GOLD-BEV: GrOund and aeriaL Data for Dense Semantic BEV Mapping of Dynamic Scenes

arXiv cs.CV / 4/22/2026

📰 NewsDeveloper Stack & InfrastructureModels & Research

Key Points

  • The paper introduces GOLD-BEV, a framework for learning dense, scene-centric semantic BEV maps that include dynamic agents using ego-centric sensors.
  • It uses time-synchronized aerial imagery as training supervision by aligning BEV with aerial crops, which provides an intuitive target and reduces ambiguity compared with ego-only BEV labeling.
  • By enforcing strict aerial-ground synchronization, the method more reliably supervises moving traffic participants and reduces temporal inconsistencies seen in non-synchronized overhead sources.
  • For scalable dense targets, the authors generate BEV pseudo-labels with domain-adapted aerial “teachers” and jointly train BEV segmentation, optionally adding pseudo-aerial BEV reconstruction for interpretability.
  • The approach further synthesizes pseudo-aerial BEV images from ego sensors to enable lightweight human annotation and uncertainty-aware pseudo-labeling on unlabeled driving data.

Abstract

Understanding road scenes in a geometrically consistent, scene-centric representation is crucial for planning and mapping.
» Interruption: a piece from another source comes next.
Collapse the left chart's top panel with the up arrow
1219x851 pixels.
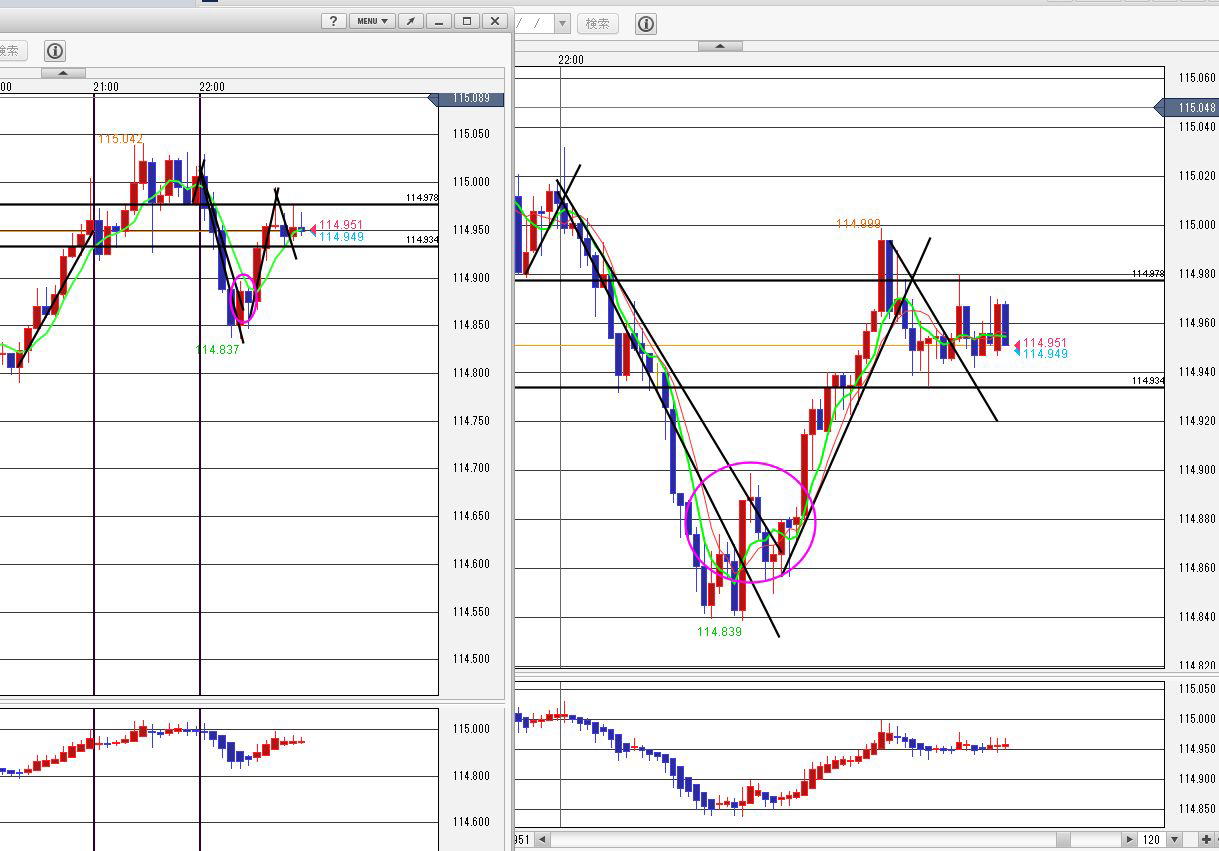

We present GOLD-BEV, a framework that learns dense bird's-eye-view (BEV) semantic environment maps-including dynamic agents-from ego-centric sensors, using time-synchronized aerial imagery as supervision only during training. BEV-aligned aerial crops provide an intuitive target space, enabling dense semantic annotation with minimal manual effort and avoiding the ambiguity of ego-only BEV labeling. Crucially, strict aerial-ground synchronization allows overhead observations to supervise moving traffic participants and mitigates the temporal inconsistencies inherent to non-synchronized overhead sources. To obtain scalable dense targets, we generate BEV pseudo-labels using domain-adapted aerial teachers, and jointly train BEV segmentation with optional pseudo-aerial BEV reconstruction for interpretability. Finally, we extend beyond aerial coverage by learning to synthesize pseudo-aerial BEV images from ego sensors, which support lightweight human annotation and uncertainty-aware pseudo-labeling on unlabeled drives.